### BRANO DI RIFERIMENTO
==========

2) Nell’International Classification of Mental and Behavioural Disorders (ICD-10, 1996) dell’Organizzazione Mondiale della Sanità (O.M.S.) e nel Diagnostic and Statistical Manual of Mental Disorders (DSM-III-R 1987) dell’Associazione Psichiatrica Americana è stata inserita la crudeltà fisica su animali tra i sintomi del Disturbo della Condotta (D.C.) il quale è l’anticamera del Disturbo Antisociale di Personalità. L’Italia fa capo alle linee guida dell’O.M.S. per le modalità operative dei professionisti in ambito psicosociale, socio-educativo, sanitario e giudiziario. Del resto prima che la crudeltà fisica su animali fosse inserita nel D.C. un clinico, un educatore professionale, assistente sociale, appartenente alle forze dell’ordine, relativamente alla domanda: «questo paziente/utente/autore di reato è mai stato violento con un animale?», avrebbe potuto decidere se porsela oppure no esclusivamente in base al proprio giudizio personale, ora è evidente che la decisione sia d’obbligo e su giudizio istituzionale dell’O.M.S..

==========

### DATI FORNITI
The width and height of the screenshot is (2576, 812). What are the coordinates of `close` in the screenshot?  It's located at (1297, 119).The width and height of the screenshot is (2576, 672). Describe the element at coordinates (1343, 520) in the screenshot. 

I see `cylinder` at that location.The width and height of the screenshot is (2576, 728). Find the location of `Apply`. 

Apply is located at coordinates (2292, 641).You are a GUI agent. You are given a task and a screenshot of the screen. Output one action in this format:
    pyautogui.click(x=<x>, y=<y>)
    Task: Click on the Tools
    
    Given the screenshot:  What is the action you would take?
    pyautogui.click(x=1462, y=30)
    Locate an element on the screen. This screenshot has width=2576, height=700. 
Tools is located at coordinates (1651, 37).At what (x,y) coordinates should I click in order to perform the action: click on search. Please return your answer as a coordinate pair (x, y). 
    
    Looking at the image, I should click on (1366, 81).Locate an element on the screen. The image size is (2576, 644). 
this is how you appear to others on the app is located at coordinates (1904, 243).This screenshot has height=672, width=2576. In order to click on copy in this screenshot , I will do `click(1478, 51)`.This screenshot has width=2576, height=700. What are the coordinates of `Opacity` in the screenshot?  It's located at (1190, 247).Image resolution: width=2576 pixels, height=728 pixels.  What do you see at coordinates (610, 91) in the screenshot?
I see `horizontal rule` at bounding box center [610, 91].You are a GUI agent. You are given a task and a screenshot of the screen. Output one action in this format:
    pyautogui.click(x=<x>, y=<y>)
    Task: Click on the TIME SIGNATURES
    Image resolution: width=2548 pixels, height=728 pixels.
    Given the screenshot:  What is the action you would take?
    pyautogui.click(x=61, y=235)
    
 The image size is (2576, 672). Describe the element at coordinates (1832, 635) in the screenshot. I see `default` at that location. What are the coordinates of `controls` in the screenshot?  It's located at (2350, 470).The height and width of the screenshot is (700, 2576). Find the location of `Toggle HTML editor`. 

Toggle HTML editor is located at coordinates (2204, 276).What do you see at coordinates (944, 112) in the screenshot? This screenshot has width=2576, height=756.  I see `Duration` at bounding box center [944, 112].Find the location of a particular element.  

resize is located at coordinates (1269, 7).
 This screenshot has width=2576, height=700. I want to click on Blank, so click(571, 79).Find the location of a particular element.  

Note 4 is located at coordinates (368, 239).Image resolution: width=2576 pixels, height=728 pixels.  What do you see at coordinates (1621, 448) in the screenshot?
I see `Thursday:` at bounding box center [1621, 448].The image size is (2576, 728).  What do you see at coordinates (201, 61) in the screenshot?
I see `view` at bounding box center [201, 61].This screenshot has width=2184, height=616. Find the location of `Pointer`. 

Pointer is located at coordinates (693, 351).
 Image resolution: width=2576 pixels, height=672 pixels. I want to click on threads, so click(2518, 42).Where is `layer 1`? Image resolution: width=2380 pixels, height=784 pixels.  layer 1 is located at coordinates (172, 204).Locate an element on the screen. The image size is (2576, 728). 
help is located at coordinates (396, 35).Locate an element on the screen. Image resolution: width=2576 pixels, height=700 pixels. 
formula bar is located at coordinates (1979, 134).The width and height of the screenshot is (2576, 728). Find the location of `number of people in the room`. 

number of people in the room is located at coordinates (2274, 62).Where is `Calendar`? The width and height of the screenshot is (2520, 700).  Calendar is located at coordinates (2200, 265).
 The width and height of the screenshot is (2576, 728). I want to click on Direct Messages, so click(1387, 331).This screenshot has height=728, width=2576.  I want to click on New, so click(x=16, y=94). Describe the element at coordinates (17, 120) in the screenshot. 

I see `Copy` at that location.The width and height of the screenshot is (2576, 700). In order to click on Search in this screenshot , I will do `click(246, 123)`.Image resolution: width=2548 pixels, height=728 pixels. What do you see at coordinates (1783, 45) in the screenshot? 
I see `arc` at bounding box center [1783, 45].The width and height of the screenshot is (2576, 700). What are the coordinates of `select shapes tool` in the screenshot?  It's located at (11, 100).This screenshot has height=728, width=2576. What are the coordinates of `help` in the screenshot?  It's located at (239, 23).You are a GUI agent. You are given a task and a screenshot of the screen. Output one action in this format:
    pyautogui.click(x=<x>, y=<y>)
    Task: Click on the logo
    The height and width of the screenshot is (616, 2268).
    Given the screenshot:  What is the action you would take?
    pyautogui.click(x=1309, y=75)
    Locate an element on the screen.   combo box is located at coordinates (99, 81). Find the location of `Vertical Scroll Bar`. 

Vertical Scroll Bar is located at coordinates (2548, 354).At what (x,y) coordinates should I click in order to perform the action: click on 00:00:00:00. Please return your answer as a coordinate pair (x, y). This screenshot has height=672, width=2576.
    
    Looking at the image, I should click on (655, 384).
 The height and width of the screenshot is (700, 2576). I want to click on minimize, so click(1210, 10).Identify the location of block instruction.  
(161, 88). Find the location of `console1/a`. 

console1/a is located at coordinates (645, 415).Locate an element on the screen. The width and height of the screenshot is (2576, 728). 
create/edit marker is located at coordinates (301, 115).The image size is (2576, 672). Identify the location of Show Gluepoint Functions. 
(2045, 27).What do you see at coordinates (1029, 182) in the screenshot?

==========

### COSA FARE 1
Rispondi a queste domande sul brano che parla della crudeltà verso gli animali:
(a) Tra i sintomi di quale disturbo è stata inserita la crudeltà fisica su animali?
(b) Di quale disturbo quel disturbo viene chiamato "l'anticamera"?
(c) Alle linee guida di quale organizzazione fa capo l'Italia?
### COSA FARE 2
Scrivi il seguito del brano sulla crudeltà fisica verso gli animali, partendo subito dopo l'ultima frase.
Le voci riportate sopra non servono.

### RISPOSTA SCRITTA 1
(a) Il Disturbo della Condotta (D.C.).
(b) Il Disturbo Antisociale di Personalità.
(c) L'Organizzazione Mondiale della Sanità (O.M.S.).

### RISPOSTA SCRITTA 2
3) Nel “Global Status Report on Violence Prevention 2014”, pubblicato dall’Organizzazione Mondiale della Sanità, dal Programma delle Nazioni Unite per lo Sviluppo (U.N.D.P.) e dall’Ufficio delle Nazioni Unite per il Controllo della Droga e la Prevenzione del Crimine (U.N.O.D.C.), emerge che i comportamenti antisociali causano più di 1,3 milioni di vite perse ogni anno e un numero ancora superiore di persone ferite. Già nel “World Report on Violence and Health 2002”, l’O.M.S. aveva definito la violenza come uno dei maggiori problemi di salute pubblica a livello mondiale ed in particolare la violenza interpersonale viene evidenziata come fenomeno in crescente ascesa in tutto il mondo.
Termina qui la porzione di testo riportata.